Darius menjelaskan bahwa Maria merupakan warga Kelurahan Nangemeting, Kecamatan Alok Timur. Ia datang ke IGD dalam kondisi darurat dan membutuhkan tindakan operasi.
Darius mengaku sudah berkoordinasi langsung dengan Direktur RSUD TC Hillers. Ombudsman meminta rumah sakit segera memenuhi standar minimum tenaga medis untuk rumah sakit kelas C, termasuk keberadaan dokter anestesi.
“Karena kami juga telah menerima informasi bahwa sejak Januari 2025, RSUD TC Hillers Maumere tidak lagi memiliki dokter anestesi karena mengundurkan diri,” jelasnya.
Ia juga mendesak agar dua dokter anestesi dari RS Lela, yakni Yosefina Hermiyanti Tri Lestari Djati dan Remidazon Rudolfus Riba, bisa melayani di RSUD TC Hillers.
“Hal ini menjadi masalah tersendiri bagi pasien darurat yang membutuhkan pertolongan cepat dengan tindakan operasi,” tegas Darius.

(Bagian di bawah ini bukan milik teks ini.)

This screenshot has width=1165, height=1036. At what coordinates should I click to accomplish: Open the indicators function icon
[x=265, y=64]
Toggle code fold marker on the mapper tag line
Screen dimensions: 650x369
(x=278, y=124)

Darius juga meminta Kepala Dinas Kesehatan Sikka mempercepat penerbitan Surat Izin Praktik (SIP) untuk dua dokter tersebut, jika mereka bersedia melayani.
Tak hanya itu, BPJS Kesehatan juga diminta memastikan seluruh rumah sakit mitra telah memenuhi jumlah dan kualifikasi tenaga medis sesuai kelas. “Apabila saat dilakukan kredensialing terdapat rumah sakit yang belum memenuhi standar minimum agar diingatkan wajib memenuhi syarat itu sebelum tanda tangan perjanjian kerja sama dilaksanakan,” pungkasnya.